France

François Hollande confond le peuple avec les people 

Comme la divine surprise semble désormais programmée à chaque élection, certains se mettent à rêver d’un deuxième mandat pour François Hollande. Une brochette de «people» prend sa défense, les réseaux sociaux disent NON!

Vous pouvez annuler votre abonnement Netflix. Le monde politique réserve en ce moment plus de retournements de situation, de personnages sortis du chapeau et de suspense que toutes les séries réunies. Et dans ce monde où les donnés perdants sortent gagnants, certains se mettent à imaginer le plus improbable des scénarios, à six mois de l’élection présidentielle française. Et si c’était lui? Lui, Monsieur 4%, le président qui aime la pluie mais qui se mouille peu; lui, sur qui pèse une menace de destitution.

Brochette de célébrités

Alors qu’une enquête a été ouverte mardi par le parquet de Paris pour savoir si François Hollande a divulgué un document «confidentiel défense» aux deux journalistes qui ont publié «Un président ne devrait pas dire ça», une soixantaine de personnalités de la culture, des sciences et du sport prennent sa défense.

Dans une tribune publiée dimanche dans le «JDD», son comité de soutien dénonce «l’acharnement indigne» et «le dénigrement permanent» dont il est l’objet. Les signataires, parmi lesquels Catherine Deneuve, la styliste Agnès B., le médecin Patrick Pelloux, Denis Podalydès, Mazarine Pingeot, Juliette Binoche ou Benjamin Biolay, dressent la liste de mesures qu’il a engagées (soutien à l’apprentissage, créations de postes dans l’Education nationale, protection contre le harcèlement sexuel, mise en œuvre concrète de la transition énergétique, non-cumul des mandats) et lui reconnaissent une stature d’homme d’Etat.

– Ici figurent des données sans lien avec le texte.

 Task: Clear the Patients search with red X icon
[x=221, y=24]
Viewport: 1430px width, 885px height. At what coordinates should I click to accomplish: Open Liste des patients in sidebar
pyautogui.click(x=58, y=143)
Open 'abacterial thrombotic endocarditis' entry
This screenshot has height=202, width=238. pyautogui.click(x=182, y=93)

S’ils viennent au secours de Hollande, les signataires n’appellent pas à sa réélection, contrairement à Philippe Caubère, homme de gauche politiquement incorrect (oui, ça existe), qui dans «Libération» fait l’éloge du livre incriminé: «Aller au-devant de la transparence, en parlant le plus librement possible à deux journalistes, me paraît naturel, intelligent et nécessaire». Caubère qui, lors des obsèques de Michel Galabru, fustigeait le théâtre subventionné d’avoir ignoré le talent de son ami acteur, se dit prêt à voter pour cet homme que l’époque aura mal jugé.

Tout à l’envers

L’actuel locataire de l’Elysée a eu droit à plusieurs surnoms. On ajoutera celui de roi Dagobert tant il fait tout à l’envers. Alors que les élites sont dénigrées, il est défendu par elles; alors que les médias sont objets de défiance, il les aime tant qu’il leur livre des indiscrétions et attend leurs analyses avant d’avancer ses pions; alors que les élections de 2016 témoignent de nations en colère, épuisées d’être ignorées, il poursuit ses jeux tactiques pour savoir si oui ou non il se représentera, tandis que son parti s’impatiente de ce qui devrait être une de ses dernières tergiversations – si l’on se fie aux sondages.

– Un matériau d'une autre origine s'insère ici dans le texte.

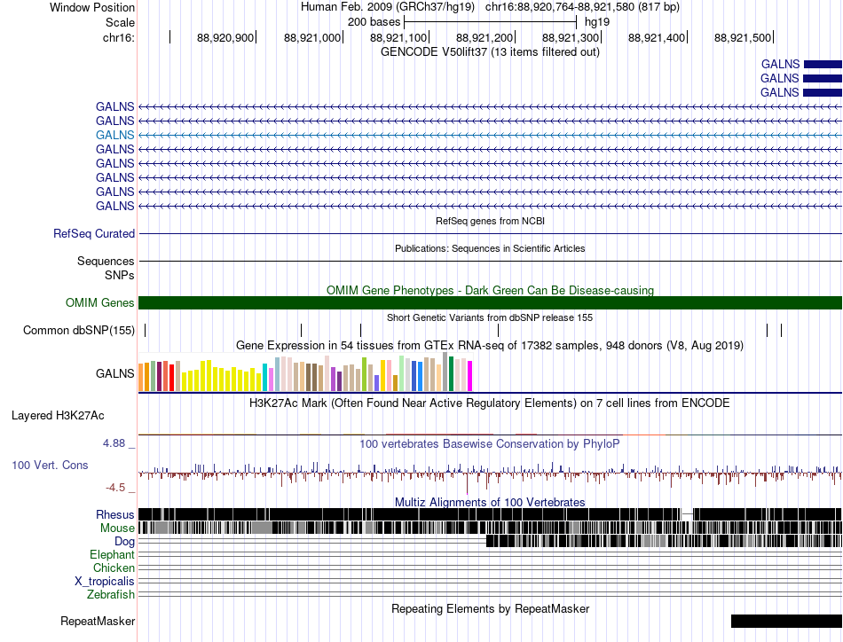Click the dark green OMIM Genes bar

490,303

Mais le pire, aux yeux des internautes, c’est de confondre peuple et people, de préférer plaire à ceux qui le flattent plutôt que de répondre aux besoins de ceux qui l’ont élu. Les réseaux sociaux, toujours prompts à la curée, ont développé une série de hashtags (#bobosphère, #gauchecaviar, #gaucheFalcon #Hollandebashing) pour dire leur détestation, leur mépris ou leur envie du roi et de sa cour. Catherine Deneuve, dont on rappelle les robes de prix et la mise en vente récente de son manoir, mais aussi Benjamin Biolay, prototype du bobo au carré, sont les plus attaqués. Il y a quelque chose comme un remake de la fuite de Varennes dans cette fin de règne…

Noms et prénoms des 4%

Cette lettre de soutien à François Hollande publiée le même jour que les primaires de la droite et la veille de la liste établie par «Vanity Fair» des 50 personnalités françaises les plus influentes (Marion Cotillard se retrouve sur les deux, Emmanuel Macron que dans la seconde) est, d’un point de vue stratégique, aussi maladroite qu’inefficace. Hillary Clinton a été soutenue massivement par Hollywood, et cela ne lui a pas porté chance. Mais cette opération aura eu un mérite. Comme l’écrit @matthieuugolini: «Au moins, on connaît les 4% d’opinions favorables.»